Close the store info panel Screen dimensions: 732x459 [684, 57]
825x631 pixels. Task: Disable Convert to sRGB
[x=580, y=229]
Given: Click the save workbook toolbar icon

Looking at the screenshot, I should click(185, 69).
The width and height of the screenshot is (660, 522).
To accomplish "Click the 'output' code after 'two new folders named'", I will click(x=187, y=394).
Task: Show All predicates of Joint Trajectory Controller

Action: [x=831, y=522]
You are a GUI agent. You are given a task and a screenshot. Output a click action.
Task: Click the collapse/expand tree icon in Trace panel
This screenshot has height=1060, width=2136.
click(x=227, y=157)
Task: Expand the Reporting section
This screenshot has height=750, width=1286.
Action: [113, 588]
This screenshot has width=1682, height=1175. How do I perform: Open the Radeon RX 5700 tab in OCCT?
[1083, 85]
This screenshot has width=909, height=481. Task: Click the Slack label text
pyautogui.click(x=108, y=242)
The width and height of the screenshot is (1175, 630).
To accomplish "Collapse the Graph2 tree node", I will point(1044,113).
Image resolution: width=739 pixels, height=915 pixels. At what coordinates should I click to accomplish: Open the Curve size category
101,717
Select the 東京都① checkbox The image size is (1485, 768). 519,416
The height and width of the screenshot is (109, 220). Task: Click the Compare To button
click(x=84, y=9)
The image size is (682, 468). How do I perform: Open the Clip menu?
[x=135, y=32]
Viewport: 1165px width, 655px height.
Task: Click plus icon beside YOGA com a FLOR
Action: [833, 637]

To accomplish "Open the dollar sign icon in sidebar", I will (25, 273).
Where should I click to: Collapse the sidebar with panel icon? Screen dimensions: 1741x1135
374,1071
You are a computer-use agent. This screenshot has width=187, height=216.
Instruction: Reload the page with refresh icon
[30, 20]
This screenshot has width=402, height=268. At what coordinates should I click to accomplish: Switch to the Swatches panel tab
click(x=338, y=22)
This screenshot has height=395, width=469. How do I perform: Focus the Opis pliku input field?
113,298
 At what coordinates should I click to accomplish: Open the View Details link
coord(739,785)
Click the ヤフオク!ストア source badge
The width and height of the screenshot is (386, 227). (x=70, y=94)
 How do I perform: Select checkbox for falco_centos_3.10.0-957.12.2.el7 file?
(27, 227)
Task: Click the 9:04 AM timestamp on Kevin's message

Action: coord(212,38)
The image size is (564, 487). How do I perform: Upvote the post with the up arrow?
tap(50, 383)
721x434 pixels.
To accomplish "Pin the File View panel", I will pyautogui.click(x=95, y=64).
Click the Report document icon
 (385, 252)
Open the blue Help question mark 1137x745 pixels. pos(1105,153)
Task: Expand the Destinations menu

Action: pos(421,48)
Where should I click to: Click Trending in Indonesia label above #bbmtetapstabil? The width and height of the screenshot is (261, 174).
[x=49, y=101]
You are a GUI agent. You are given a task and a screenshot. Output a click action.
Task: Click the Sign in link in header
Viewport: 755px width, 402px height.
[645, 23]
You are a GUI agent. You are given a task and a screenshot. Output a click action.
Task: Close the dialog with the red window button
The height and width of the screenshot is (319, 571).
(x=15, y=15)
.....
> [GIVEN PROBLEM]
Copy out the whole listing above line for line, changing nothing.

> [WRITTEN SOLUTION]
Close the store info panel Screen dimensions: 732x459 [684, 57]
825x631 pixels. Task: Disable Convert to sRGB
[x=580, y=229]
Given: Click the save workbook toolbar icon

Looking at the screenshot, I should click(185, 69).
The width and height of the screenshot is (660, 522).
To accomplish "Click the 'output' code after 'two new folders named'", I will click(x=187, y=394).
Task: Show All predicates of Joint Trajectory Controller

Action: [x=831, y=522]
You are a GUI agent. You are given a task and a screenshot. Output a click action.
Task: Click the collapse/expand tree icon in Trace panel
This screenshot has height=1060, width=2136.
click(x=227, y=157)
Task: Expand the Reporting section
This screenshot has height=750, width=1286.
Action: [113, 588]
This screenshot has width=1682, height=1175. How do I perform: Open the Radeon RX 5700 tab in OCCT?
[1083, 85]
This screenshot has width=909, height=481. Task: Click the Slack label text
pyautogui.click(x=108, y=242)
The width and height of the screenshot is (1175, 630).
To accomplish "Collapse the Graph2 tree node", I will point(1044,113).
Image resolution: width=739 pixels, height=915 pixels. At what coordinates should I click to accomplish: Open the Curve size category
101,717
Select the 東京都① checkbox The image size is (1485, 768). 519,416
The height and width of the screenshot is (109, 220). Task: Click the Compare To button
click(x=84, y=9)
The image size is (682, 468). How do I perform: Open the Clip menu?
[x=135, y=32]
Viewport: 1165px width, 655px height.
Task: Click plus icon beside YOGA com a FLOR
Action: [833, 637]

To accomplish "Open the dollar sign icon in sidebar", I will (25, 273).
Where should I click to: Collapse the sidebar with panel icon? Screen dimensions: 1741x1135
374,1071
You are a computer-use agent. This screenshot has width=187, height=216.
Instruction: Reload the page with refresh icon
[30, 20]
This screenshot has width=402, height=268. At what coordinates should I click to accomplish: Switch to the Swatches panel tab
click(x=338, y=22)
This screenshot has height=395, width=469. How do I perform: Focus the Opis pliku input field?
113,298
 At what coordinates should I click to accomplish: Open the View Details link
coord(739,785)
Click the ヤフオク!ストア source badge
The width and height of the screenshot is (386, 227). (x=70, y=94)
 How do I perform: Select checkbox for falco_centos_3.10.0-957.12.2.el7 file?
(27, 227)
Task: Click the 9:04 AM timestamp on Kevin's message

Action: coord(212,38)
The image size is (564, 487). How do I perform: Upvote the post with the up arrow?
tap(50, 383)
721x434 pixels.
To accomplish "Pin the File View panel", I will pyautogui.click(x=95, y=64).
Click the Report document icon
 (385, 252)
Open the blue Help question mark 1137x745 pixels. pos(1105,153)
Task: Expand the Destinations menu

Action: pos(421,48)
Where should I click to: Click Trending in Indonesia label above #bbmtetapstabil? The width and height of the screenshot is (261, 174).
[x=49, y=101]
You are a GUI agent. You are given a task and a screenshot. Output a click action.
Task: Click the Sign in link in header
Viewport: 755px width, 402px height.
[645, 23]
You are a GUI agent. You are given a task and a screenshot. Output a click action.
Task: Close the dialog with the red window button
The height and width of the screenshot is (319, 571).
(x=15, y=15)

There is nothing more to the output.